On 23rd September I had a difficult day because somebody had requested a meeting to describe my experiences at the Palace Gate Counselling Service. I am unable to disclose who but I agreed as a matter of ethical duty/public protection. However, it was incredibly difficult having to describe exactly what happened to somebody I had never met before. I had been in a good place of putting the whole thing behind me but this seemed like a set back. I felt emotionally battered afterwards.

And then on 24th September a firm envelope plopped through my letterbox. I was a bit nervous at first; unexpected large envelopes have often meant rather horrible communication via the aforementioned agency over the last couple of years. Picking it up, and seeing that is was sent from the BACP I quickly opened it and there it was.


Nothing could have prepared me for the emotional reaction. Here was a great big piece of validation from my professional body. They had read my warblings, seen my supervisors'reports (I have two supervisors) and my sponsor's report and decided that I was worthy of accreditation which they describe thus:

"Accreditation offers kite-mark status for individual practitioners, professional training courses and therapeutic service provision, who are able to demonstrate that they are meeting a wide range of criteria, set to recognise high standards of knowledge, experience and development."





I had told myself that achieving accredited status would not really mean anything to me.





But

That night………..I took a look at those written pieces that I had submitted four months before. I read my very honest descriptions of the professional struggles with the unethical agency, my authentic reflection on client work, the ongoing learning and self-reflective practice and…

...I cried.

Had I not been so honest in my written pieces then perhaps my reaction would not have been quite so huge. But it was that I had been so utterly genuine about my ups and downs since practising, and that the BACP moderator had accepted and understood how I worked.

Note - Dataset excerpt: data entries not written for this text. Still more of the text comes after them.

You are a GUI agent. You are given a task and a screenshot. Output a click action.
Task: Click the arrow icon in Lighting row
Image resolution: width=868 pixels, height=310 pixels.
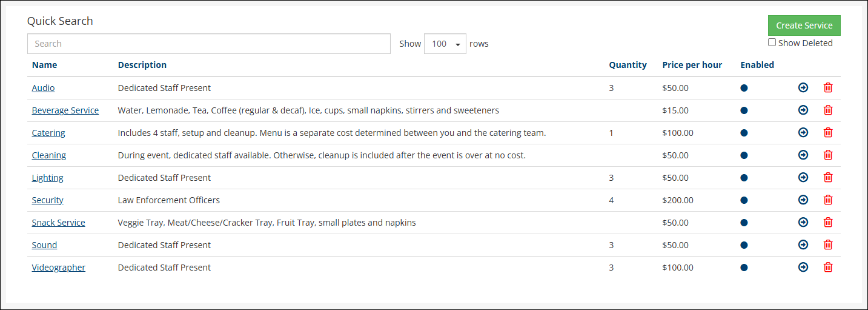click(x=803, y=178)
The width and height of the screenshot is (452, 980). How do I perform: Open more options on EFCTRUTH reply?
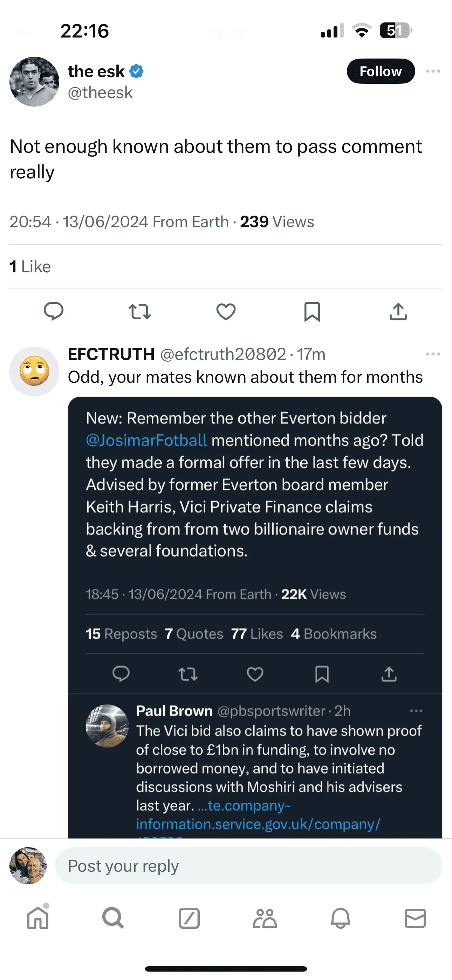[x=433, y=354]
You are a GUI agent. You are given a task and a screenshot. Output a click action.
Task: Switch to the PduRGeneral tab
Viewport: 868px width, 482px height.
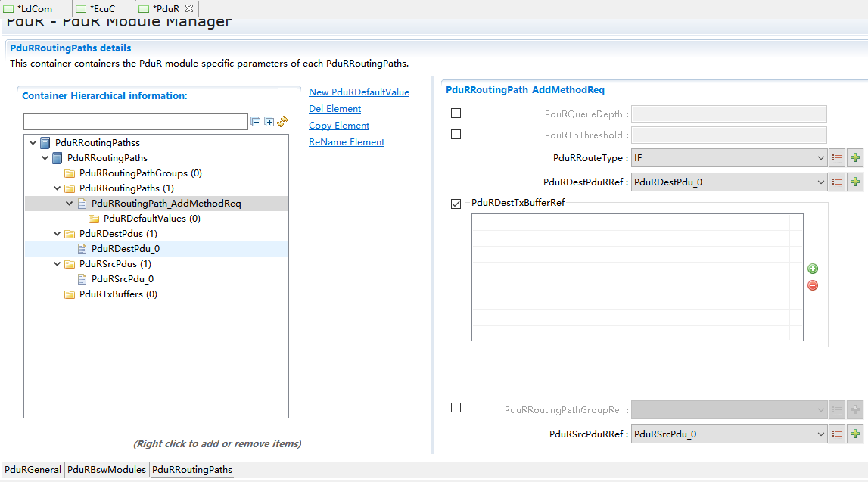coord(33,470)
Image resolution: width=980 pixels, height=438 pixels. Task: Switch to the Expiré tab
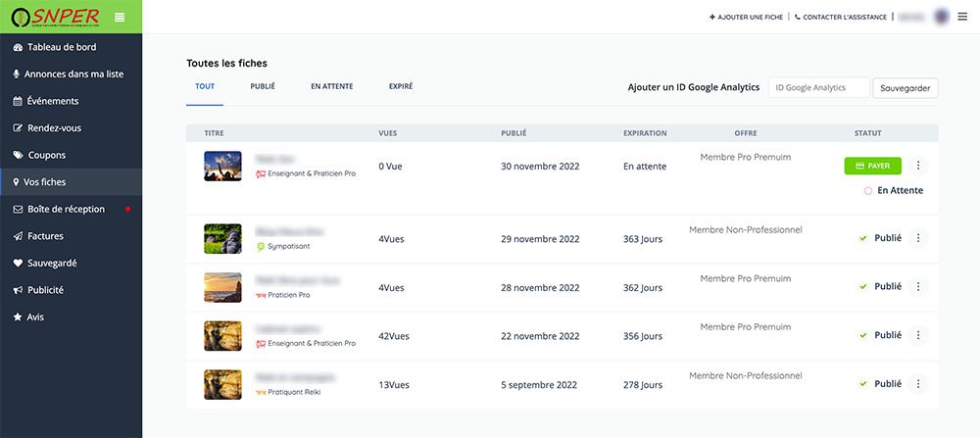tap(401, 86)
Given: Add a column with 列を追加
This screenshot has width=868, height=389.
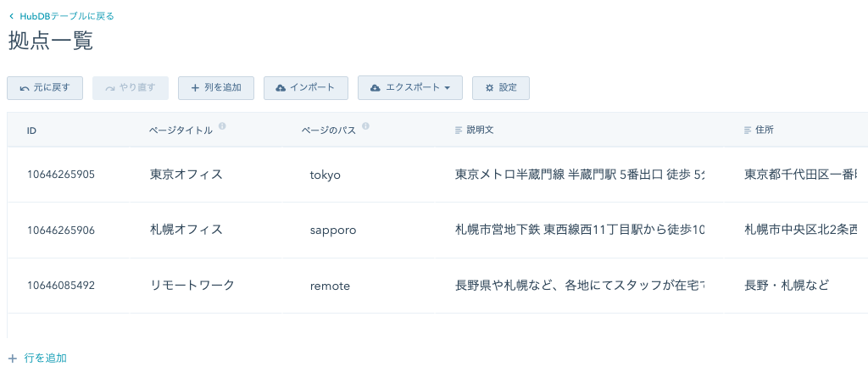Looking at the screenshot, I should coord(216,88).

After a baptism of fire into the industry and the horrendous 2 years that had blighted my career until very recently, this was a HUGE relief and an extremely positive step forwards for me.

It meant more to me than my original qualification.

Practicalities wise this does not really make much difference to me on a day to day basis

However, the BACP accreditation process is a very well thought out initiation into the higher echelons of counselling and psychotherapeutic practice.

I highly recommend it as a process to fellow practitioners for fundamental personal and professional self-development.




NB Individual BACP Accreditation should not be confused with the Accredited Registers (ARs). The AR scheme means that the Professional Standards Authority has bestowed accredited status to the register, not the practitioners registered on it.*

Likewise, The National Counselling Society offers accredited status but as far as I can see, this is equivalent to the BACP Registered Membership with a much less stringent criteria than the BACP Accredited Membership status. 

*this paragraph has been updated as the PSA Registers were originally called Accredited Voluntary Registers.